Для разработки экспериментальной ин витро модели инфекции вируса гепатита В была выбрана линия гепатомы человека HepG2, которая для способности к инфицированию ВГВ и поддержанию полного цикла его репликации ин витро стабильно трансфицирована геном NTCP. В качестве источника инфекционных вирусных частиц для инфицирования клеточной линии HepG2/NTCP была выбрана клеточная линия гепатомы человека HepAD38, несущая стабильно интегрированный геном вируса ВГВ под контролем тетрациклин-регулируемого промотора, и секретирующая вирусные частицы в культуральную среду в отсутствии терациклина.
В ходе разработки модели ин витро инфекции ВГВ вначале были подтверждены возможность детектировать HBeAg в надклеточной среде и наличие эффективной репликации ВГВ в клетках HepG2-NTCP, зараженных препаратом ВГВ, выделенным из супернатанта HepAD38. Этим было показано, что выбранная модель инфекции и метод детекции могут быть применены в дальнейшей работе после оптимизации и валидации для скрининга химических соединений потенциальных ингибиторов развития инфекции ВГВ.

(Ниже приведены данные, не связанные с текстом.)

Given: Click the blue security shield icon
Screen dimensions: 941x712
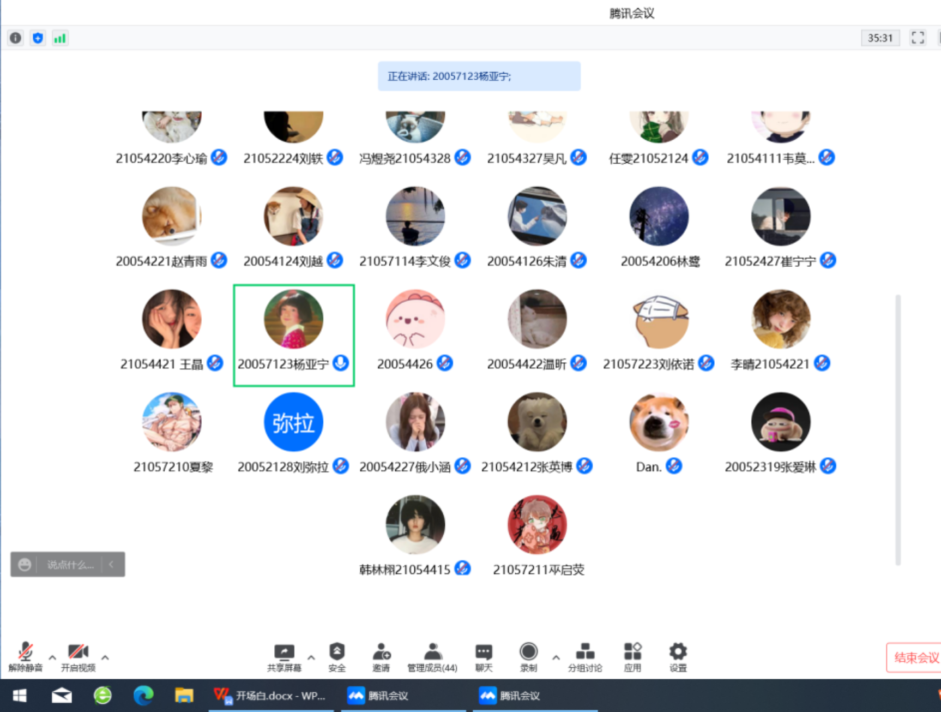Looking at the screenshot, I should pos(38,38).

В последующих этапах разработки модели ин витро инфекции ВГВ были подобраны оптимальные условия инфицирования клеток линии HepG2/NTCP препаратом ВГВ для осуществления возможности проведения скрининга, а именно:
— показана прямая дозовая зависимость концентрации HBeAg в супернатанте от количества внесенного препарата ВГВ и от времени развития инфекции и выбраны минимально приемлемые количество препарата ВГВ, необходимое для инфицирования, и время для обеспечения развития оптимального сигнала;
— показана возможность заражения клеток HepG2/NTCP препаратом ВГВ сразу после переноса в планшеты суспензии с клетками без ожидания прикрепления клеток в течение ночной инкубации;
— было показано, что увеличение концентрации ДМСО до 2% при добавлении препарата ВГВ не только не снижает выживаемость клеток, но и значительно увеличивает эффективность инфекции;
— было выбрано оптимальное количество вносимых клеток в каждую лунку 96-луночного планшета;
После подбора условий была проведена валидация метода в соответствии с выбранными на предыдущих этапах разработки модели параметрами с множественными повторами контролей наличия и отсутствия развития инфекции ВГВ.
Таким образом, были протестированы и выбраны оптимальные параметры и проведена валидация метода, показавшая пригодность данной модели для проведения скрининга библиотеки потенциальных ингибиторов развития вирусной инфекции.
- Проведение скрининга ин витро отобранных химических соединений
Отобранные на основе виртуального скрининга соединения были протестированы в разработанной in vitro модели с целью выбора химических соединений, проявляющих антивирусную активность и при этом не показавших наличия цитотоксического эффекта. Исследования проведены на культуре клеток гепатомы человека HepG2/NTCP, инфицируемой ВГВ, выделенной из клеток линии HepAD38. Антивирусную активность химических соединений оценивали в концентрации 10 мкМ.